When a release is ready enough

“Done” in game testing is a state of data and confidence, not complete coverage. There is a due date, and usually by then the quality is at the desired level, every feature as deeply tested as planned.

The team makes the decision together, but it is based heavily on experience. The team leader explicitly asks the testers who have worked on a feature how they feel about it. This feeling counts alongside the green checkmarks and closed issues.

If there is not enough trust, there is a retest. Then the team has to be honest with developers and product managers and say that it needs a few more days because something was overlooked in the estimate. Because testing is done internally for your own product, this step is possible without having to argue against an external customer.

Even after 25 years, there is still enough technical testing to be done

An old game does not stand still, new technology is regularly added and brings its own test tasks. Tibia remains graphically in 2D, a leap to new graphics is not planned. Nevertheless, the technical scope is growing.

Examples include a dedicated app with game information and the complete soundtrack for the game, which previously had no sound. This soundtrack was a major test task because sound doesn’t just go on and off.

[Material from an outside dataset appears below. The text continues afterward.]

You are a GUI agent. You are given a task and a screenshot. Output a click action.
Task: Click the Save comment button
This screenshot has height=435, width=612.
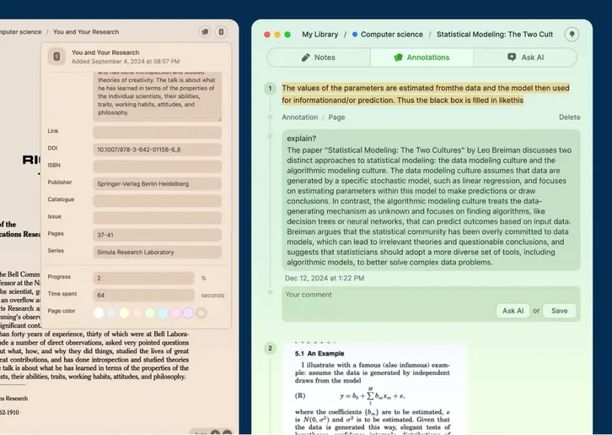tap(560, 311)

The sound follows a logic and has to match the location, which is different on a coast than at a well. Players can control the sound granularly, for example only switching off the weapons or only the spells of others. In testing, you then work a lot with log files and manipulation to evaluate whether the sound is the right one at this point, without having to wait hours for the next piece of music.

Well-known bug classics and what they teach us

Even carefully tested games don’t manage to catch every bug because not everything can be tested. This basic rule of testing is illustrated by specific cases from production.

A whoopee cushion could be stacked. If a player stacked too many on top of each other, a data type overflowed and the client or server crashed.
A cube allowed a player to hit another player on the head and then disappear instead of being punished as usual.
An event island that had been worked on for weeks was suddenly no longer accessible after an authorization change to the accessibility. This was only noticed during the external test phase.

These cases have a common pattern: a sensible change in one place breaks another that nobody thought of at the time of the change. Areas touched late in the release can no longer be completely retested, so something can slip through. The weekly patch rhythm cushions this because such errors can be rectified promptly.